# [SOLVED] ESXi Install



## nhammen09 (Apr 9, 2013)

I'm having an issue getting ESXi installed on a custom build. I'm running into an error that no network adapters were detected. This is ESXi 5.5. I have an onboard NIC that isn't in use, and I have installed 2 Trendnet TEG-PCITXR PCI 10/100/1000 ethernet cards for use for the VMs. I've read through forums saying that in ESXi 4.X and ESXI 5.1, people weren't having issues installing these cards, but for the life of me, I can't figure it out. I may have the option to go back to ESXi 5.1 if I needed to, but I'd like to stick with ESXi 5.5 if possible. Has anyone else had this issue or know a workaround? ESXi site suggested using the customizer and importing a VIB file containing the driver, but I haven't been able to find this online. Thanks!


----------



## JMPC (Jan 15, 2011)

*Re: ESXi Install*

My suggestion would be to head to the supported hardware list and pick a NIC that is officially supported in 5.5. I've got a Gigabyte board and an Intel board and both have worked great with VMware using the on-board NIC.

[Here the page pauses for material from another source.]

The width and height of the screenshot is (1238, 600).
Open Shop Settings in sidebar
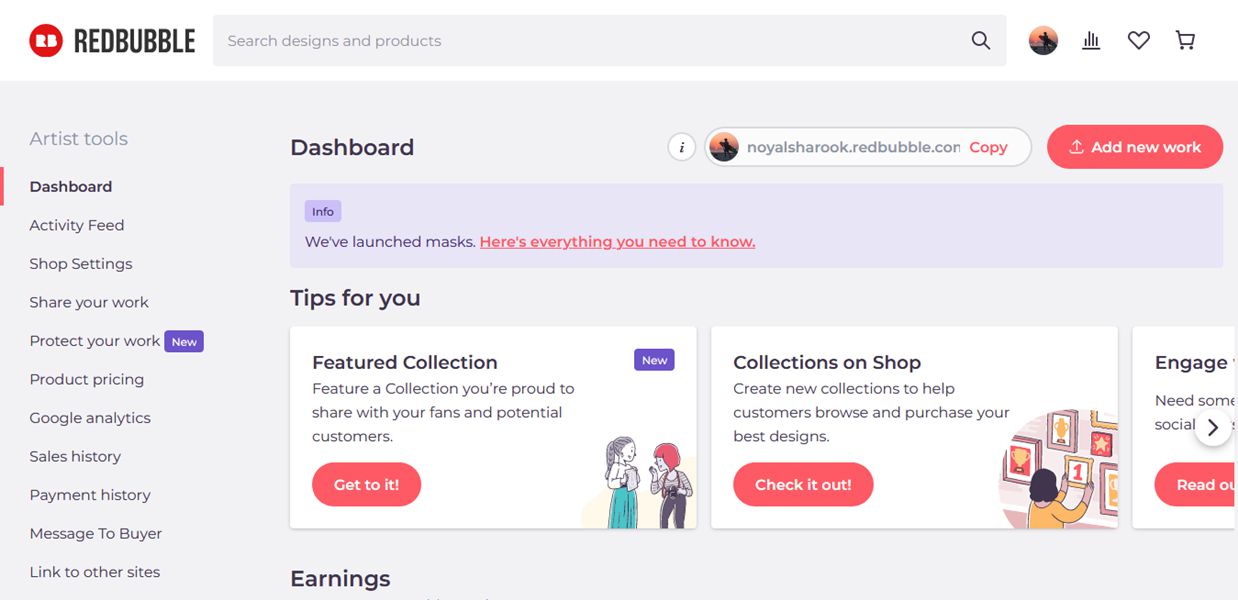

VMware Compatibility Guide: System Search


----------



## nhammen09 (Apr 9, 2013)

*Re: ESXi Install*

Update: I was able to get ESXi 5.1 installed correctly, because it found my onboard NIC. The two Trendnet NICs don't show up at all in vSphere. I think I'm going to send those back and check the compatibility list for Intel NICs. I do have another question. Now that I have ESXi 5.1 working properly, should I be able to upgrade it to ESXi 5.5 and still be aboe to maintain the NIC driver that is present in ESXi 5.1?


----------